CSV Block Feature Request: merge by formula field

I just used CSV Block to import for the first time. My table was initially created with the base CVS import.

The CSV schema I’m importing does not have any unique column. However, a set of three columns is unique. I made my primary field, id, a formula for those columns with the formula: {a} & " " & {b} & " " & {c} (None of a, b, or c has internal spaces.)

When using the CSV Block import, I am importing a more recent download of the same CSV report so it has duplicate rows and it’s a superset of the original import, having new rows.
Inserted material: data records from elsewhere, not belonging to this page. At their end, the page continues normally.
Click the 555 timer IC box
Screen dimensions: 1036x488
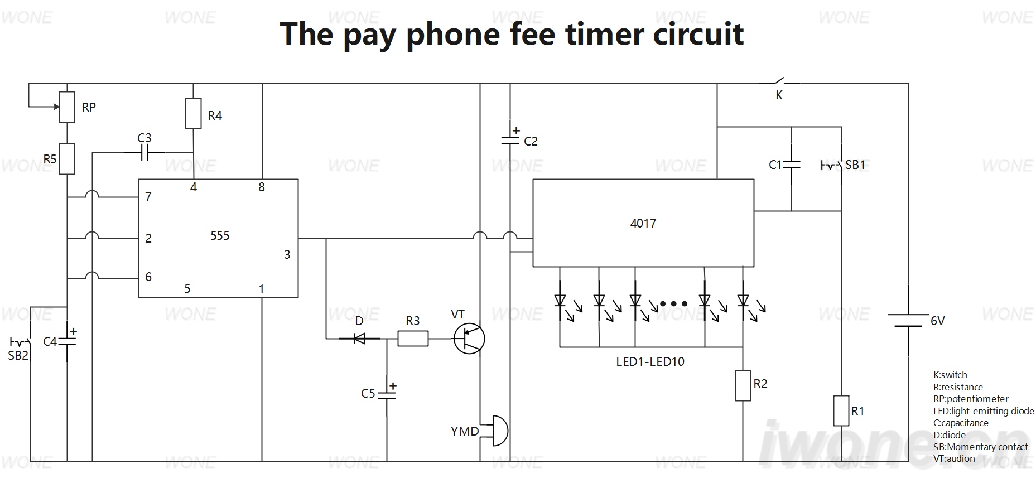[x=218, y=238]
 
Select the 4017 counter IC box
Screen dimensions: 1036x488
[x=643, y=223]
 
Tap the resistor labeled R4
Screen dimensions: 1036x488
[x=193, y=114]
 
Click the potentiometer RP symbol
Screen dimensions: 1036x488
[x=67, y=107]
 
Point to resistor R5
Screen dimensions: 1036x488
[x=67, y=159]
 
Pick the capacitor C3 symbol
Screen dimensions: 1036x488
[x=144, y=152]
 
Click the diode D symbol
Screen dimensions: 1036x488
[x=359, y=338]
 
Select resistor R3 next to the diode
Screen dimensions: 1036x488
[x=413, y=339]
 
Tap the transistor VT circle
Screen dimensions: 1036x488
[x=469, y=339]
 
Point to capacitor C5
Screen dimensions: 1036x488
[x=387, y=394]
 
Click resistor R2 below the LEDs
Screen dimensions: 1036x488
[x=743, y=385]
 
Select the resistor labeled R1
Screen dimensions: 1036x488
[x=841, y=410]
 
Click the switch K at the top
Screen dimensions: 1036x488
[x=779, y=82]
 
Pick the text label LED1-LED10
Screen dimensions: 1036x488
[x=650, y=361]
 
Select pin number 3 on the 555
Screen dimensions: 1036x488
[x=287, y=255]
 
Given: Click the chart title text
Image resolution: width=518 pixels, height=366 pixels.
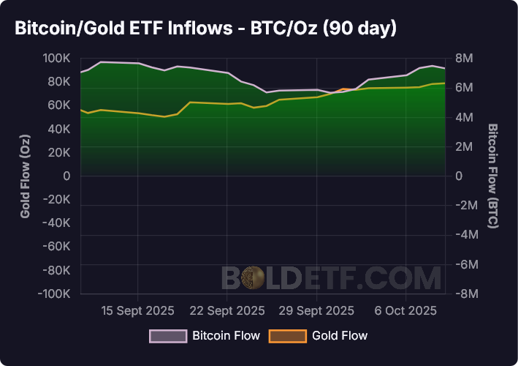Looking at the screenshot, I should point(205,29).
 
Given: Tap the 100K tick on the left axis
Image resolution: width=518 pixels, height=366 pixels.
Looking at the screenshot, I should point(56,59).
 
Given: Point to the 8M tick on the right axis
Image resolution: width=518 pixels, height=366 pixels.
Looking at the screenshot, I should point(465,59).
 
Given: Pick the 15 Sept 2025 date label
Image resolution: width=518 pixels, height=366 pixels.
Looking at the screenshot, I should point(138,310).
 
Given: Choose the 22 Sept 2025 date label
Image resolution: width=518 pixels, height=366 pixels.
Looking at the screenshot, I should point(226,310).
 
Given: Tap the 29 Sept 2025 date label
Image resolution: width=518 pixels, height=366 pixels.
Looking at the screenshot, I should point(317,310).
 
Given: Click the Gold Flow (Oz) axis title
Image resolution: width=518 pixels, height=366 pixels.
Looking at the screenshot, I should point(26,176).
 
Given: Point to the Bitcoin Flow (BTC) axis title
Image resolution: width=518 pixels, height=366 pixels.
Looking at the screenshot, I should point(493,176).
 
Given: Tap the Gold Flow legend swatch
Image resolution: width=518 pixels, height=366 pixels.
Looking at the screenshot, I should point(287,336).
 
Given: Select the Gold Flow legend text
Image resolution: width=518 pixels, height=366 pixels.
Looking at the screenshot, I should point(340,336).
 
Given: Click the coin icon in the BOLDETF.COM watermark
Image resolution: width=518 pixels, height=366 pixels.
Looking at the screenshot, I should point(254,277).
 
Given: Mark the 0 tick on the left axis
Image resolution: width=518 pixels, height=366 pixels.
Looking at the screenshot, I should point(66,176).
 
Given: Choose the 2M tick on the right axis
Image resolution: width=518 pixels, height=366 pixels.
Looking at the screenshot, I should point(465,146).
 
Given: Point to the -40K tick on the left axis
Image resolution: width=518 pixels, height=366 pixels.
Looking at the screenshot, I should point(56,223).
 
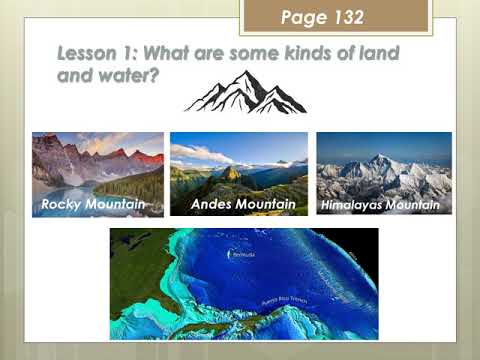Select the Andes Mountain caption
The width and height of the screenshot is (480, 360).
[x=243, y=204]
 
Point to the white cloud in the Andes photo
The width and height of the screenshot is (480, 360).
[x=200, y=153]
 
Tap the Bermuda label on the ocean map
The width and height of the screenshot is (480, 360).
[x=243, y=256]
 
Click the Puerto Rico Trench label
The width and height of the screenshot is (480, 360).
[x=282, y=300]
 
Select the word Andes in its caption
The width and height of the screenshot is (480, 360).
[x=212, y=204]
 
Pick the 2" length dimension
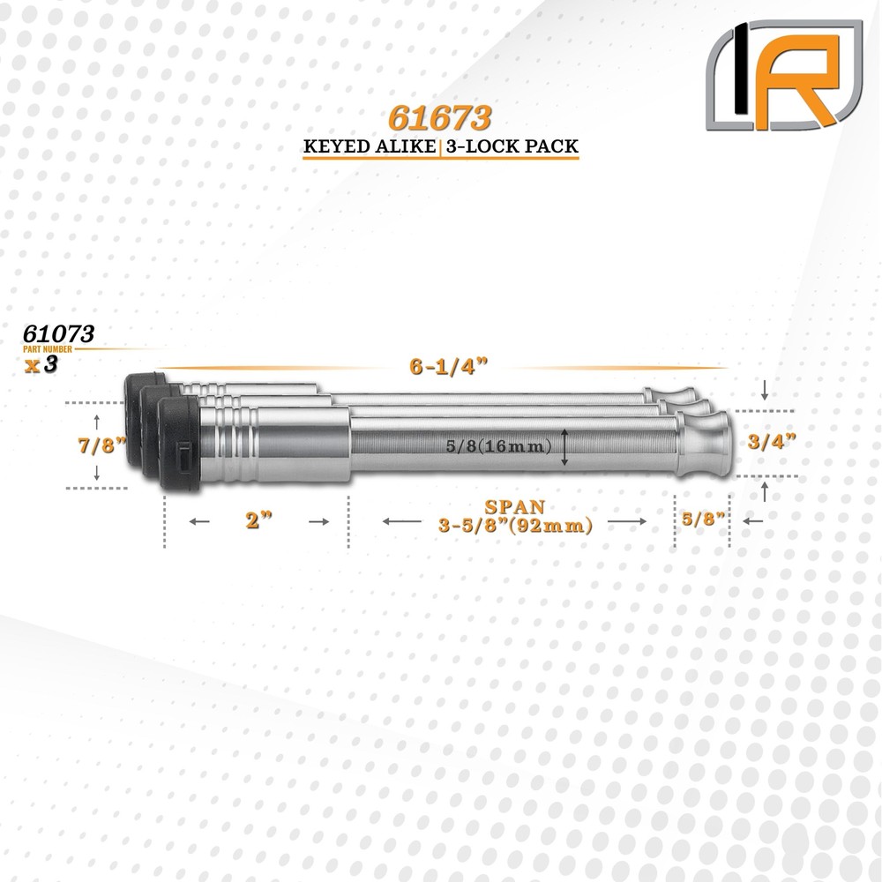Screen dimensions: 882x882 [256, 522]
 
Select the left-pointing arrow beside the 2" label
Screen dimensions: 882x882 [200, 522]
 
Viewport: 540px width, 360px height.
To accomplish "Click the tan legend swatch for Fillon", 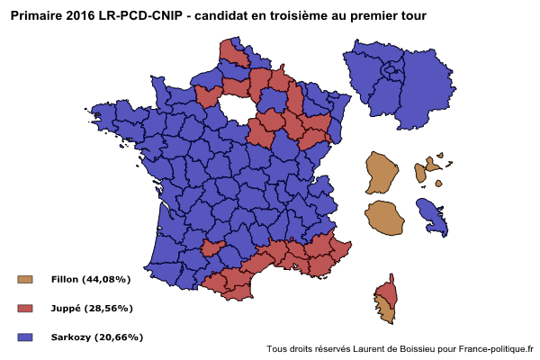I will coord(25,280).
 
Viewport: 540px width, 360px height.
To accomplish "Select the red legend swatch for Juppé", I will coord(25,309).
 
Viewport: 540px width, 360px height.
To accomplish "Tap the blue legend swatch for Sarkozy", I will coord(25,338).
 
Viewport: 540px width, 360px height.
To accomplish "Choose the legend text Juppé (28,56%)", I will coord(93,309).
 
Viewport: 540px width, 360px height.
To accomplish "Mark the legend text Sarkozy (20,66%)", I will coord(97,338).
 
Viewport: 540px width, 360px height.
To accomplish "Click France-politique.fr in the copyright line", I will coord(495,349).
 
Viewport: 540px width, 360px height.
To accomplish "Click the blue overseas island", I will coord(433,216).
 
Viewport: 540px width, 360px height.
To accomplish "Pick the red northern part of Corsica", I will coord(388,290).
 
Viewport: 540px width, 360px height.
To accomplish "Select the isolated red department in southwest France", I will coord(213,248).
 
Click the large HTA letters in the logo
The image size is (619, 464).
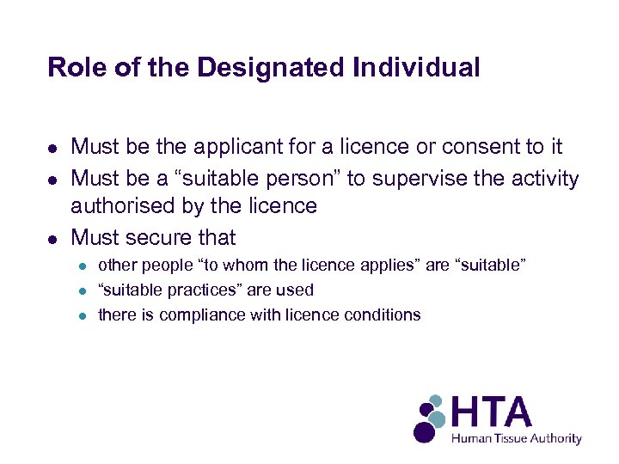493,412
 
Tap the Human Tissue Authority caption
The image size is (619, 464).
517,438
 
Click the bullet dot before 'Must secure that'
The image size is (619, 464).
52,238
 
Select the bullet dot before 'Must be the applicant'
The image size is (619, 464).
52,149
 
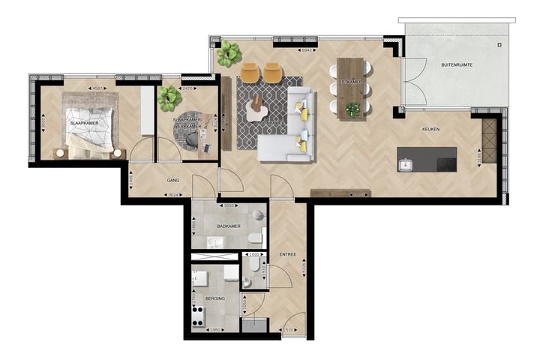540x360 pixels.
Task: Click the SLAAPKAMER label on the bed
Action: coord(80,122)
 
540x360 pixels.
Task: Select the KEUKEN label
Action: coord(430,129)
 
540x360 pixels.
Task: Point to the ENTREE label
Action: coord(288,254)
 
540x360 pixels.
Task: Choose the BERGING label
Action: coord(215,297)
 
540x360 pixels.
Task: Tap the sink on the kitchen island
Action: coord(406,164)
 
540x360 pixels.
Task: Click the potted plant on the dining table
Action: coord(352,110)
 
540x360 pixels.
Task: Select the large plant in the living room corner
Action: coord(229,53)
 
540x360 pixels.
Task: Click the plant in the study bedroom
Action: coord(170,98)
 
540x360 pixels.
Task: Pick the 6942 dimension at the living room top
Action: coord(306,50)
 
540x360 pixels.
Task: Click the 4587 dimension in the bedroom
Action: coord(97,88)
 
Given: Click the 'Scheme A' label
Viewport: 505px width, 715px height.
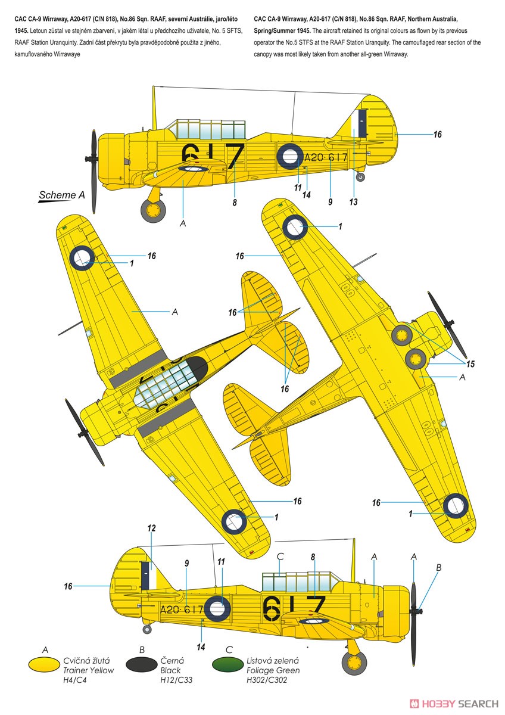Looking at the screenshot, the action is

I see the “merge rows” option but that asks me to merge by a single CSV field. What I need is to merge by the formula field I defined, so that deduplication happens with the set of a, b, c fields.

Has this been discussed / considered? How feasible is it?

Since formula are required for uniqueness with these kinds of datasets, it seems like a required constraint that deduplication can work off of formula.

2 Likes

You could handle this with the Scripting Block – they recently announced a new API for importing files like CSV’s. Then you can have custom scripting for how to handle the file, how to handle duplicates, etc…

Jeremy’s exactly correct! The scripting block now has a file input, meaning scripts can now access a file you upload, then do whatever you want with the data. You can compare the data in the file against the data you already have in your base, then perform whatever custom logic you want, including what you’re describing!

Here’s a script that should be more or less what you’re looking for. I added some comments to explain the logic!

// First, fetch the records from the base
const table = await input.tableAsync('Pick table');
const selectRecordsResult = await table.selectRecordsAsync();

// Make a map that lets us quickly lookup a record by its unique name (the
// primary field of your table)
const recordsByUniqueName = {};
selectRecordsResult.records.forEach(record => {
    recordsByUniqueName[record.name] = record
});

// Ask for a CSV file that contains a header row, then print out the CSV
let csvFileResult = await input.fileAsync('Upload CSV with header row',
    {
        allowedFileTypes: ['.csv'], 
        hasHeaderRow: true
    }
);
output.table(csvFileResult.parsedContents);

// Let's build 2 lists: the records we want to update, and the records we want to create.
const recordsToUpdate = [];
const recordsToCreate = [];

// Loop through rows using a `forEach` loop. For each row...
csvFileResult.parsedContents.forEach(csvRow => {
    
    // 1) Extract data from the row
    const {unique1, unique2, unique3} = csvRow;
    
    // 2) Generate the ID with the same formula you use in the primary field
    const recordName = unique1 + " " + unique2 + " " + unique3;

    if (recordsByUniqueName[recordName]) {
        // 3a) if it already exists, update the record with whatever data from
        // the csv row you want
        recordsToUpdate.push({
            id: recordsByUniqueName[recordName].id,
            fields: {
                "some other field": csvRow.someOtherField
            }
        })

    } else {
        // 3b) otherwise, create a new one.
        recordsToCreate.push({
            fields: {
                "unique 1": unique1,
                "unique 2": unique2,
                "unique 3": unique3,
                "some other field": csvRow.someOtherField,
            }
        })
    }
});

// If you're creating or updating more than 50 records at a time, you'll have to add
// some batching logic here to avoid rate limits
output.text('Updating records...')
await table.updateRecordsAsync(recordsToUpdate);
output.text('Creating records...')
await table.createRecordsAsync(recordsToCreate);

output.text('-------------------------');
output.text(`${recordsToUpdate.length} record(s) updated.`)
output.text(`${recordsToCreate.length} record(s) created.`)